*SUPPLIED DATA*

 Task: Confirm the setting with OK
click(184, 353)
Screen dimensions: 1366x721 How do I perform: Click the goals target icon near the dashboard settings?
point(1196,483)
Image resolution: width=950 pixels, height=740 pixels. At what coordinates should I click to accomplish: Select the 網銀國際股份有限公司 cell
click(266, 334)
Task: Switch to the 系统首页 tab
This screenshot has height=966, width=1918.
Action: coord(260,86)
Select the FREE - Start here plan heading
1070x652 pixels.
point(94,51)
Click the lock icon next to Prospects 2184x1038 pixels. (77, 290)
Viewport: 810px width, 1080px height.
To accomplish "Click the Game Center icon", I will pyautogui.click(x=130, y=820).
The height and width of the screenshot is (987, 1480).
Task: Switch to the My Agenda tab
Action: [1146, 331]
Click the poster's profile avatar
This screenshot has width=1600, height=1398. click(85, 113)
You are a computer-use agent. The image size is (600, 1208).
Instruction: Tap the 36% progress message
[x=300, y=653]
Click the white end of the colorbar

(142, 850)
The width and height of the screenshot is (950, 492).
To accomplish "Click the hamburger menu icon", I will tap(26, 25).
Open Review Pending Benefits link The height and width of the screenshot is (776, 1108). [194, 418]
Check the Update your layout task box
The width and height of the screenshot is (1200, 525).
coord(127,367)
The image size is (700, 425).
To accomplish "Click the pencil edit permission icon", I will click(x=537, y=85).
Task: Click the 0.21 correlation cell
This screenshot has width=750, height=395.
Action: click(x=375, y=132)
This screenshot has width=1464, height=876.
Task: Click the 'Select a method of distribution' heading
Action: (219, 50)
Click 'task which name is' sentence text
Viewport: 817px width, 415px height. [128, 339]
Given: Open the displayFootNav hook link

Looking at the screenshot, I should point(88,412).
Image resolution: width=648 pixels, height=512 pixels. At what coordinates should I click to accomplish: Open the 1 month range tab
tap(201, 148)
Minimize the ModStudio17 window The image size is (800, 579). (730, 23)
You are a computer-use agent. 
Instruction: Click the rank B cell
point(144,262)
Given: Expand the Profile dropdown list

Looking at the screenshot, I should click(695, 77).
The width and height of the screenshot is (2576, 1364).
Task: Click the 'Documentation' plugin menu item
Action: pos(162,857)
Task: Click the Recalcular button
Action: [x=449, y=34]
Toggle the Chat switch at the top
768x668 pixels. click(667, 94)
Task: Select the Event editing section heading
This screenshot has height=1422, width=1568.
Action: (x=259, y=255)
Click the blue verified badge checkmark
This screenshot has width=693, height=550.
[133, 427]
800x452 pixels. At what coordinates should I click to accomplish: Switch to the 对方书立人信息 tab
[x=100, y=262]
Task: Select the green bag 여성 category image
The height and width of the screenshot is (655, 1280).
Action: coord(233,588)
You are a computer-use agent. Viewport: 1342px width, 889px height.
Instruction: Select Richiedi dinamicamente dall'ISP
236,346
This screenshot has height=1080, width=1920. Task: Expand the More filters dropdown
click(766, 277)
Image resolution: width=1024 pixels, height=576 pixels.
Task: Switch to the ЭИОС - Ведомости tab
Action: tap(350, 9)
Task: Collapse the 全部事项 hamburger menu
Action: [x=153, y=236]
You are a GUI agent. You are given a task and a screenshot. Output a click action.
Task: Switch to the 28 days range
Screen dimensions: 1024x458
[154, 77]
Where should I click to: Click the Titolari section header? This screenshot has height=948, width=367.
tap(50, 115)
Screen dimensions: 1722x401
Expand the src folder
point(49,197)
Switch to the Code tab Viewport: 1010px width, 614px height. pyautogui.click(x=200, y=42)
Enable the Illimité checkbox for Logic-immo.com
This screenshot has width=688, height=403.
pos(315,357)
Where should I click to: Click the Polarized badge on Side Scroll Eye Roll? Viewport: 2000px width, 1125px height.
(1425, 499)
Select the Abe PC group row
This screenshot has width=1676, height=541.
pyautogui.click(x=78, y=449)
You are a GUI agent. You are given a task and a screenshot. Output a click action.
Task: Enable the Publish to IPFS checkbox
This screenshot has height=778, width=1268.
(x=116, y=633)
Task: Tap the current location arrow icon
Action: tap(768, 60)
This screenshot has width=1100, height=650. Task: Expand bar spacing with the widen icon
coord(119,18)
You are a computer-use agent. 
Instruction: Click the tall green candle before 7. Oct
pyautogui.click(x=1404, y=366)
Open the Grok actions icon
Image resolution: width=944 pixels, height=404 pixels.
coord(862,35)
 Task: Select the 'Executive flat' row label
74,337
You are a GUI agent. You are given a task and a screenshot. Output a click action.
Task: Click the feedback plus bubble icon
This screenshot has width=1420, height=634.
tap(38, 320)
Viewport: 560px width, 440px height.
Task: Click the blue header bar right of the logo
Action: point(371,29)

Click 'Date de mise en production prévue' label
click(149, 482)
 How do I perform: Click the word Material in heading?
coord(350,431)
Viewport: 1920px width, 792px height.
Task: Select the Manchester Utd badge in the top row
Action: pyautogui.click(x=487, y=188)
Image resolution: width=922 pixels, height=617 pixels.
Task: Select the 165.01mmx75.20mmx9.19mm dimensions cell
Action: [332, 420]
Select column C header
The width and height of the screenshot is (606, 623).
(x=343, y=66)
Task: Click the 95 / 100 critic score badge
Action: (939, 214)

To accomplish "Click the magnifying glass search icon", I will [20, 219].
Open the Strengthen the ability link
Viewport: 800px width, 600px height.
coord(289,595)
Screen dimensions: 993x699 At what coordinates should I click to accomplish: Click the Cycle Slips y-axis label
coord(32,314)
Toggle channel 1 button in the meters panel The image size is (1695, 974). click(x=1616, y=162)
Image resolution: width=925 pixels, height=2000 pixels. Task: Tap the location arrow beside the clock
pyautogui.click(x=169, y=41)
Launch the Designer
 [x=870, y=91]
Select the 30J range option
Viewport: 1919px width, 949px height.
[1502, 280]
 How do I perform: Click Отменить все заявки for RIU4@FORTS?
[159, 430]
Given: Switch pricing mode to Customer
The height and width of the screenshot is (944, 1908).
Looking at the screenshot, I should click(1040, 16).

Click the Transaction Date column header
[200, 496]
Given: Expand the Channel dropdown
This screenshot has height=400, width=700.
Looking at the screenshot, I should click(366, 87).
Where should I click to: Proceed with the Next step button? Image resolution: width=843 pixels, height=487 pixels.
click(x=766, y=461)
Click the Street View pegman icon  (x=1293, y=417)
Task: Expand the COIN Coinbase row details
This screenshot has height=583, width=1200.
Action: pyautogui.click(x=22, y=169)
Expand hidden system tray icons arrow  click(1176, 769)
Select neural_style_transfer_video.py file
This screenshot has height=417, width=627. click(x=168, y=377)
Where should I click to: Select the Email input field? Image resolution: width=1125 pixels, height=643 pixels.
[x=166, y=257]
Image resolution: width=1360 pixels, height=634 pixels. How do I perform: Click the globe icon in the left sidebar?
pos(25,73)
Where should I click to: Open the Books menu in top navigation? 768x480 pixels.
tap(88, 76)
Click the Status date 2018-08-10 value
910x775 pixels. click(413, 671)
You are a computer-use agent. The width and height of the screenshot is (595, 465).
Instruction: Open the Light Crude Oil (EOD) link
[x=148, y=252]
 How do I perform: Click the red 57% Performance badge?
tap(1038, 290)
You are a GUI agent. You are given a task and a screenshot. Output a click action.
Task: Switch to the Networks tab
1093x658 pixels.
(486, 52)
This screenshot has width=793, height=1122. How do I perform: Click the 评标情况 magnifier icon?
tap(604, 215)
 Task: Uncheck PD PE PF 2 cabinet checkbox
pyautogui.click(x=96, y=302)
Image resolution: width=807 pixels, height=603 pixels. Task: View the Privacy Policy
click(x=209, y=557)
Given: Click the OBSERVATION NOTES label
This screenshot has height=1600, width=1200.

*PROBLEM*
Return all lines from the data above with "computer" in them.

*OUTPUT*
You are a computer-use agent. The image size is (600, 1208).
You are a computer-use agent. 
You are a computer-use agent. Viewport: 1342px width, 889px height.
You are a computer-use agent. 
You are a computer-use agent. The width and height of the screenshot is (595, 465).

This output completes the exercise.